Authors: Enock M. Chisati aff001;  Demitri Constantinou aff003;  Fanuel Lampiao aff004
Authors place of work: Department of Physiotherapy, College of Medicine, University of Malawi, Blantyre, Malawi aff001;  Consortium for Advanced Research Training in Africa (CARTA), Nairobi, Kenya aff002;  Center for Exercise Science and Sports Medicine, FIMS Collaborating Center of Sports Medicine, University of the Witwatersrand, Johannesburg, South Africa aff003;  Department of Biomedical Sciences, College of Medicine, University of Malawi, Blantyre, Malawi aff004
Published in the journal: PLoS ONE 15(1)
Category: Research Article
doi: https://doi.org/10.1371/journal.pone.0227893

Summary

Introduction

Use of tenofovir based anti-retroviral therapy (ART) in HIV patients is associated with low bone mineral density (BMD). Low BMD predisposes people living with HIV (PLWHIV) to fractures thereby increasing morbidity and mortality. Since the introduction of tenofovir based ARV regimens in 2011, information on the prevalence of low BMD in PLWHIV and receiving ART is still scarce in Malawi. This study aimed to determine the prevalence and associated factors of low BMD among adults living with HIV and receiving ART in Blantyre, Malawi.

Methodology

This was a cross sectional study involving 282 HIV-positive adults of whom 102 (36%) were males. The participants aged 18–45 years were recruited from three primary and one tertiary health care facilities. Patients with no other comorbidities or conditions associated with low BMD and on ART >12 months were included. Data on BMD (femoral neck and lumbar spine) were collected using Dual–Energy X-ray Absorptiometry (DEXA). The International Physical Activity Questionnaire (IPAQ) was used to assess the physical activity (PA) levels. Participants’ body weight (kg) and height (m) were also measured. Descriptive statistics, Chi–Square test and multivariable logistic regression were used to analyse data.

Results

Mean age of participants was 37(± 6.4) years, mean duration on ART was 5(± 3.5) years and mean body mass index (BMI) was 23(± 4.5) kg/m2. Twenty percent (55) had reduced BMD. More males (28%) had reduced BMD than females (14%) (p = 0.04). There was a significant association between lumbar BMD and femoral neck BMD (r = 0.66,p<0.001). However, on average, lumbar BMD (g/cm2) was significantly lower than the femoral BMD (p < 0.001). Participants with low PA level (OR 1.23,p = 0.6) had higher odds of having reduced BMD compared to those with high PA level.

Conclusions and recommendation

Prevalence of reduced BMD is high among PLWHIV in Malawi especially male Malawian adults. Occurrence of low BMD is associated with low PA level. There is need for health care providers to routinely monitor BMD and PA levels of this population.

Keywords:

Health care facilities – Body weight – HIV – Physical activity – HIV infections – Bone density – Malawi – Bone fracture

Introduction

Bone mineral density (BMD) is a measure of bone strength as reflected by mineral content. Dual energy X-ray absorptiometry (DEXA) is globally accepted as a standard technique for measuring BMD performed typically at the lumbar spine and femoral neck[1]. BMD is assessed mostly to diagnose osteoporosis or osteopaenia which can predispose an individual to fractures thereby complicating morbidity and increasing the risk for mortality.[2].

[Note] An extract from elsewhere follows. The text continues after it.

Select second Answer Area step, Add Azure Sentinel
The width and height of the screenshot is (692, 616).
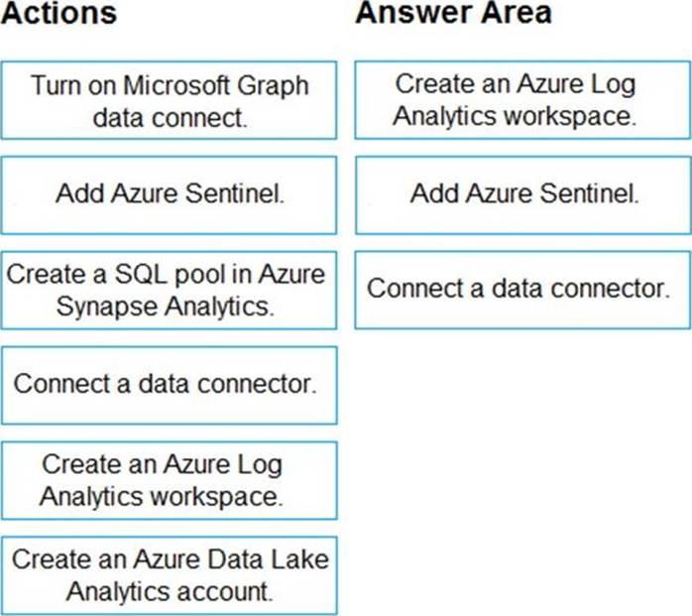(522, 194)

Regardless of beneficial increases in survival, use of anti-retroviral therapy (ART) in people living with HIV (PLWHIV) is associated with low BMD[36]. An increased risk for hip fractures (hazard ratio, 6.2) among HIV infected patients compared to a non-HIV infected general population has been reported[7]. Compared to the risk of lung cancer (hazard ratio, 3.6) and a combined risk of cardiovascular and pulmonary diseases (odds ratio, 1.58), the risk for hip fractures is higher among people living with HIV [8,9]. Consequently, risk for mortality and morbidity in PLWHIV and receiving ART could increase due to the increasing risk for hip fractures.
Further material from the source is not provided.